San Francisco- from www.sfgate.com – This story involves rabbits, but it’s not a kid’s tale.

It began on a late August afternoon, 2007, in a porn distribution warehouse office in San Francisco’s Bayview district. It wasn’t a Getty party, but it was just as culturally significant.

Present that day to discuss a business deal that went to the heart of the city’s adult sensibilities: Theresa Sparks,[pictured] the transgender then-Police Commission president and CEO of the feel-good feminist co-op sex store, Good Vibrations; Sam Conte, a large, longtime, looming presence in the nightclub/strip-joint life of the city; David Sturman, a veteran California merchandiser of X-rated materials and son of the late, fabled Cleveland grand master of the porno business, Reuben Sturman; and Joel Kaminsky, a key executive in the old Sturman empire.

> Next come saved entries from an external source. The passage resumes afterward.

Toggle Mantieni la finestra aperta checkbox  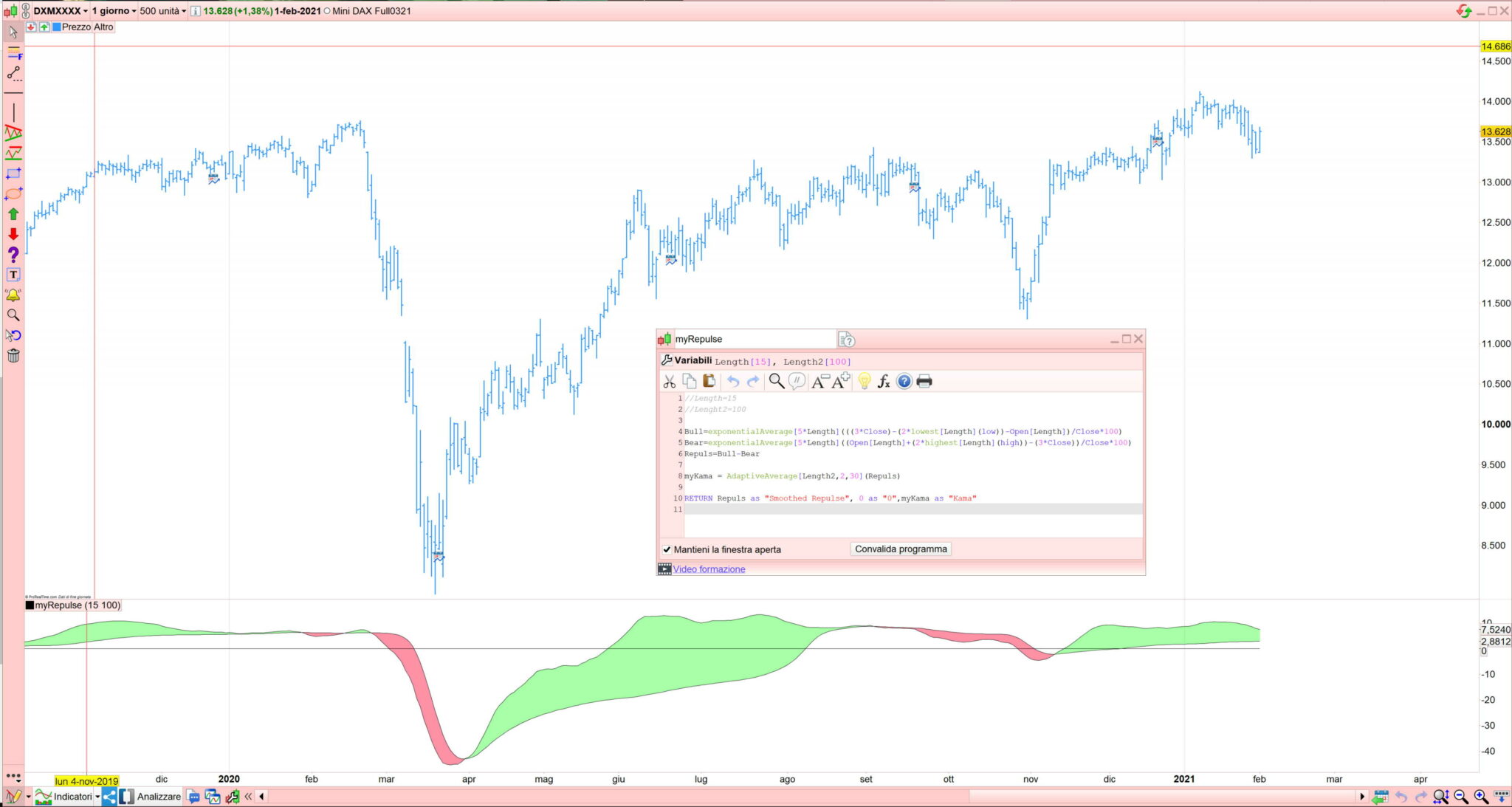pos(667,549)
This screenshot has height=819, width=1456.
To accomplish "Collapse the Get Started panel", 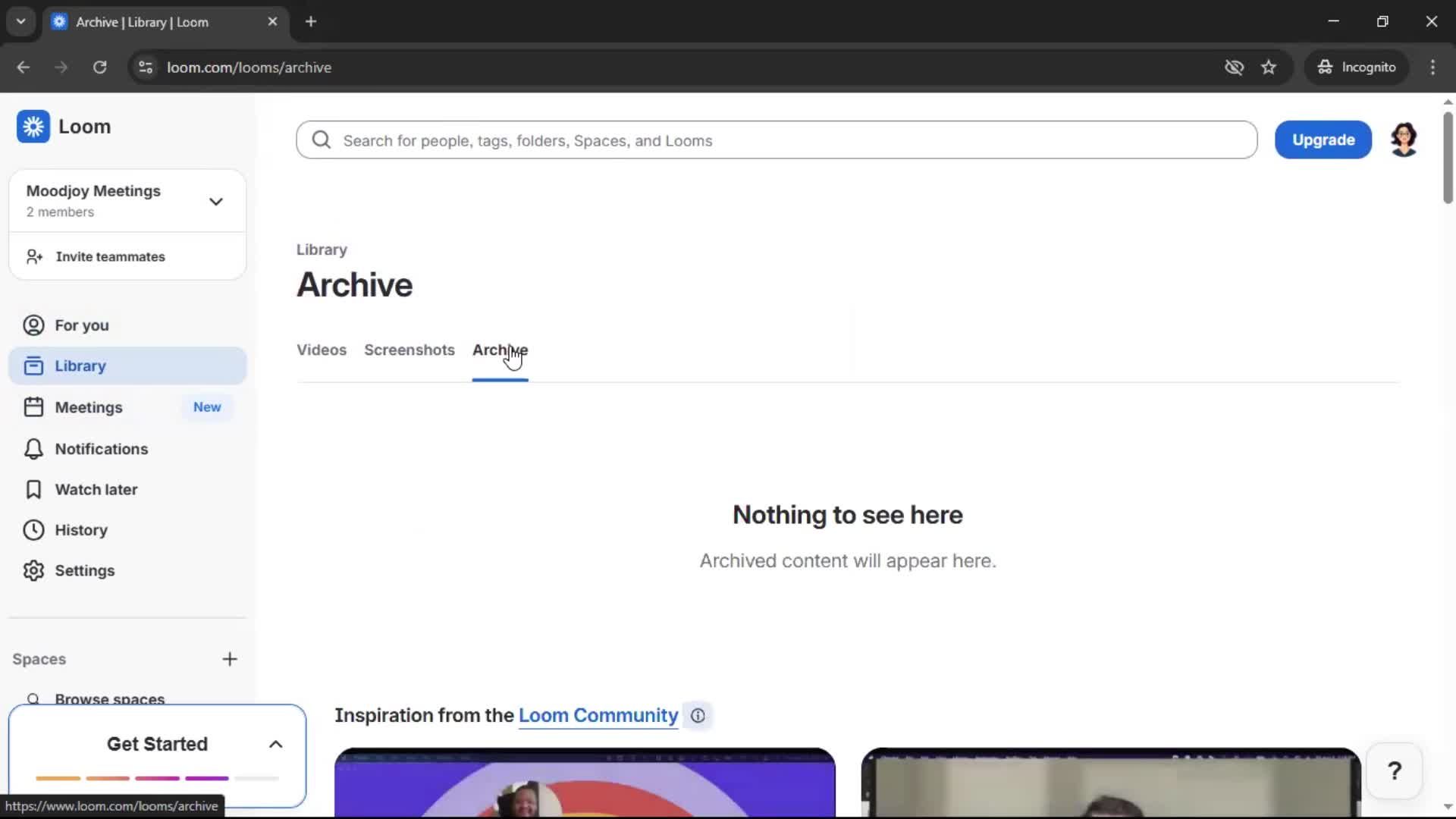I will (x=275, y=744).
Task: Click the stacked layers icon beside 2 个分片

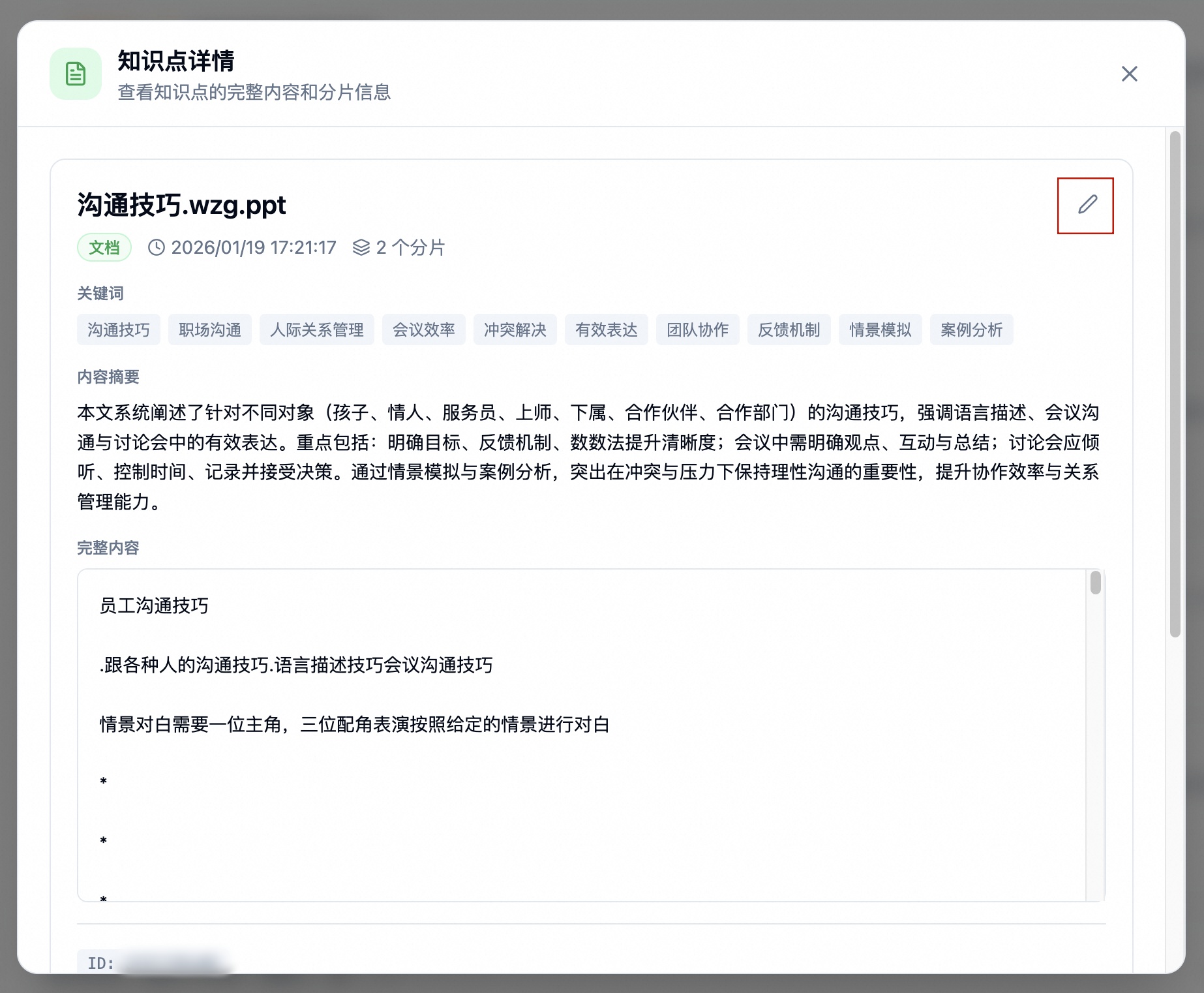Action: (x=359, y=247)
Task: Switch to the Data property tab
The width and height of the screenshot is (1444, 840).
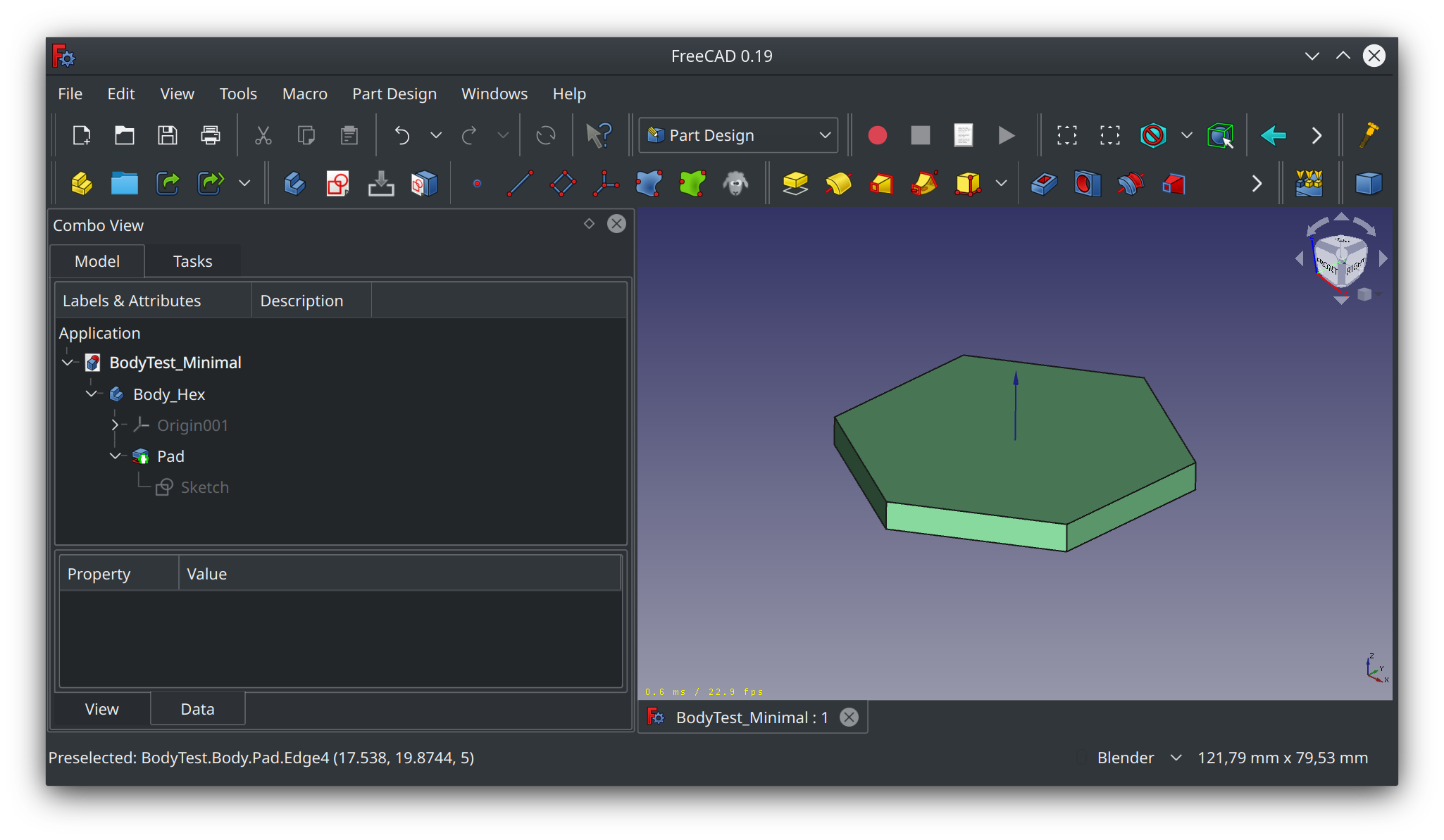Action: pyautogui.click(x=197, y=709)
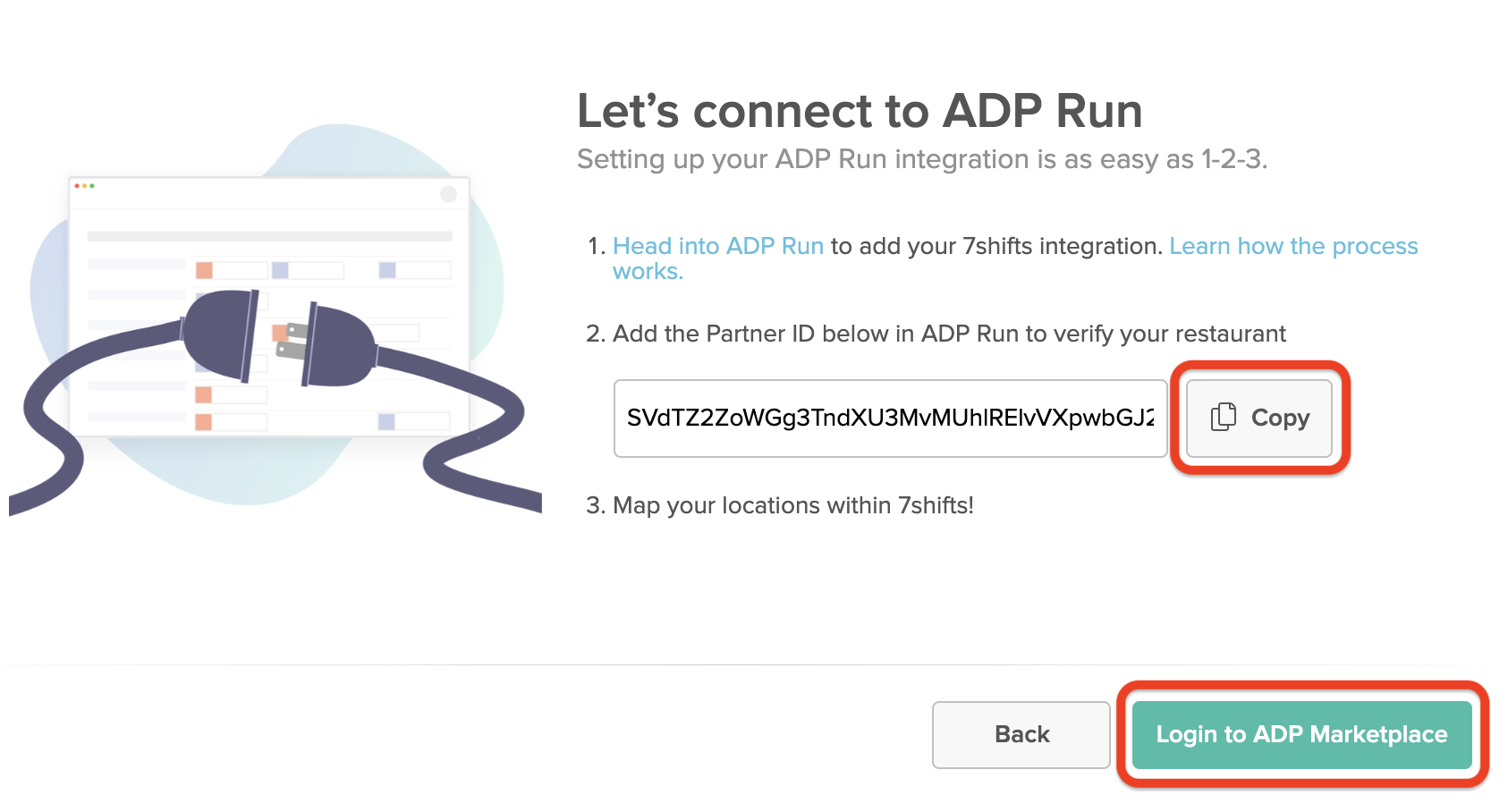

At stake was nothing less than the future of naughty pleasure and recreational pain. Could San Francisco maintain its uniquely quirky, righteous and spiritual approach to the sex industry that included unions for strippers and hookers and stores peddling vibrator empowerment? It was Birkenstocks/Manolos with a whip versus pinkie-ring peep-show dollars and cents sensibility: Good Vibrations itself, and everything it stood for, was on the table. And in the room that late summer was a combination of people you’d find only in this city.

Talk about opposites. Formerly a man who later became the California Assembly’s Woman of the Year, Sparks is out in every imaginable way. The other gentlemen are what Sparks affectionately calls “trench coat” adult-industry traditionalists who have lived partly in society’s shadow, more out of habit these days than to avoid the crusading prosecutors and moralists who used to threaten them regularly with jail or hellfire.

Sparks drove a cab, was on the Human Rights Commission and underwent electroshock over her gender crisis. The Sturman and Kaminsky names have made appearances on various criminal dockets over the years. Conte, decidedly Old World night life, runs almost all of the lap-dance parlors in town and has signed pictures of Frank Sinatra in his office.

After a long courtship that included tours of sex shops in San Francisco and Cleveland, a trip to Vegas and shared tables at the annual adult film festival awards in L.A., Sparks says she “drank the Kool-Aid” and sold the stores to Kaminsky and his company, GVA-TWN, with promises that they would keep the contemporary vibe.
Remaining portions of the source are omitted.